If-statement for when Enum doesn’t match

I have cases that I need to check if an enum does not match certain case. I have been using these:

enum Enum {
    case a, b(Int)
}
let a = Enum.a

if case .b = a {
    // nothing
} else {
    print("something")
}

switch a {
case .b: break
default: print("something")
}

They are quite clunky for what I intend to do, is there a more Swifty way to go about this?

2 Likes

Well, you could manually define a nested “case only” simple enum:

enum Foo {
  case a(Int)
  case b(String)
  
  enum Case { case a, b }
  
  var `case`: Case {
    switch(self) {
    case .a: return .a
    case .b: return .b
    }
  }
}

And then you can write:

let x = Foo.a(0)

if x.case == .a {
  // do stuff
}
1 Like

You can leave out the associated values when testing a case already; your code didn't add anything. (The OP already used the capability in his/her example.) And your code didn't solve the original problem.
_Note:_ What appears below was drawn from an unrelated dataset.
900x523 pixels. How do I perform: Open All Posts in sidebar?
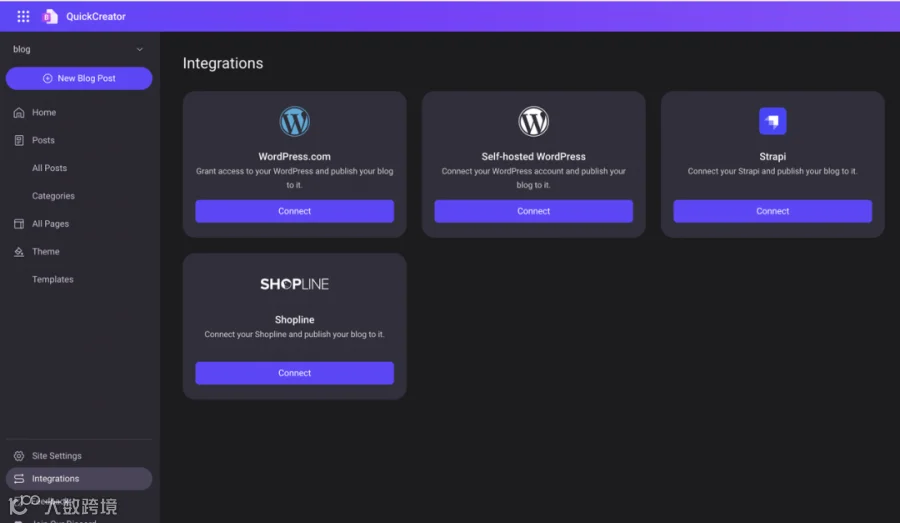[x=49, y=168]
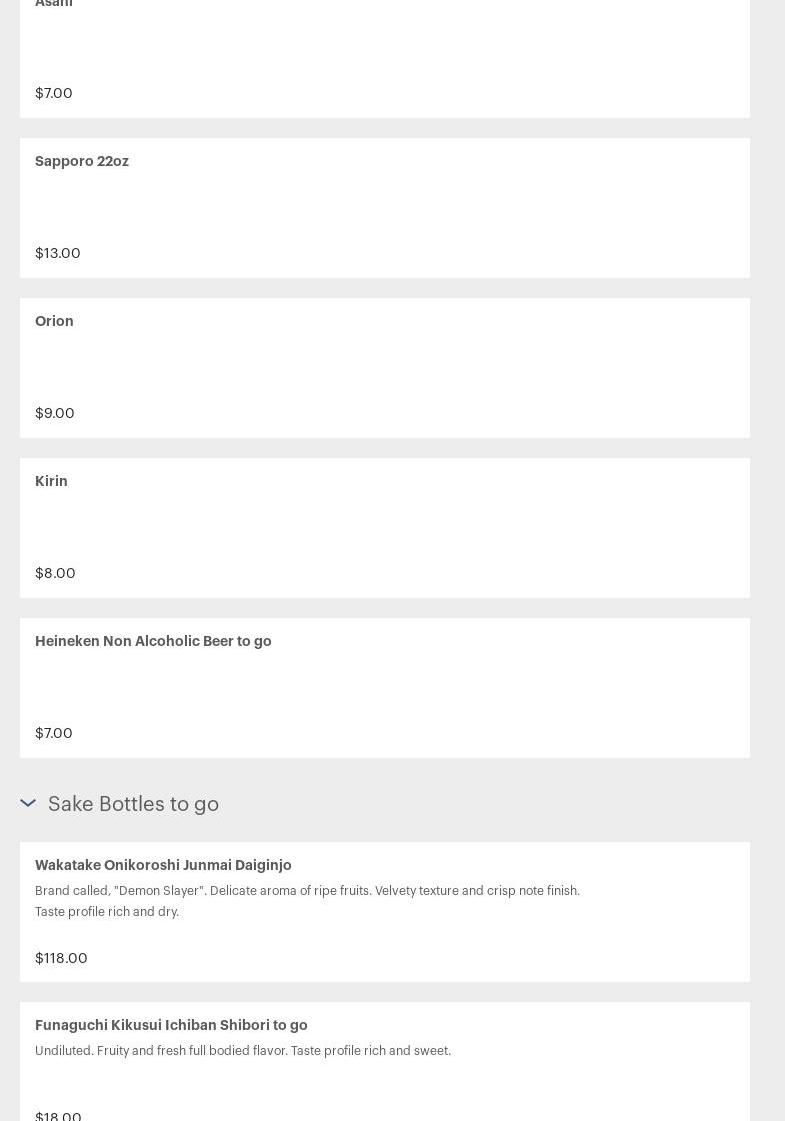Click the $9.00 Orion price

pyautogui.click(x=55, y=413)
This is unfortunately not a thing. I pitched a solution here, but would need someone to shepherd it: Automatically derive properties for enum cases

…what?

In my example, the nested Foo.Case enum is Equatable, as all simple enums are. Therefore, the == and != operators can be used on values of type Foo.Case.

The case property on Foo returns an instance of Foo.Case. Thus, when x is an instance of Foo, it follows that x.case is an instance of Foo.Case, and can be used with !=.

The confusion is because your example used == instead of !=. I assume that was a typo. Thus it appeared unrelated. And since if x.case == .a {} is no improvement over if case .a = x {}, the general usefulness was not immediately evident either.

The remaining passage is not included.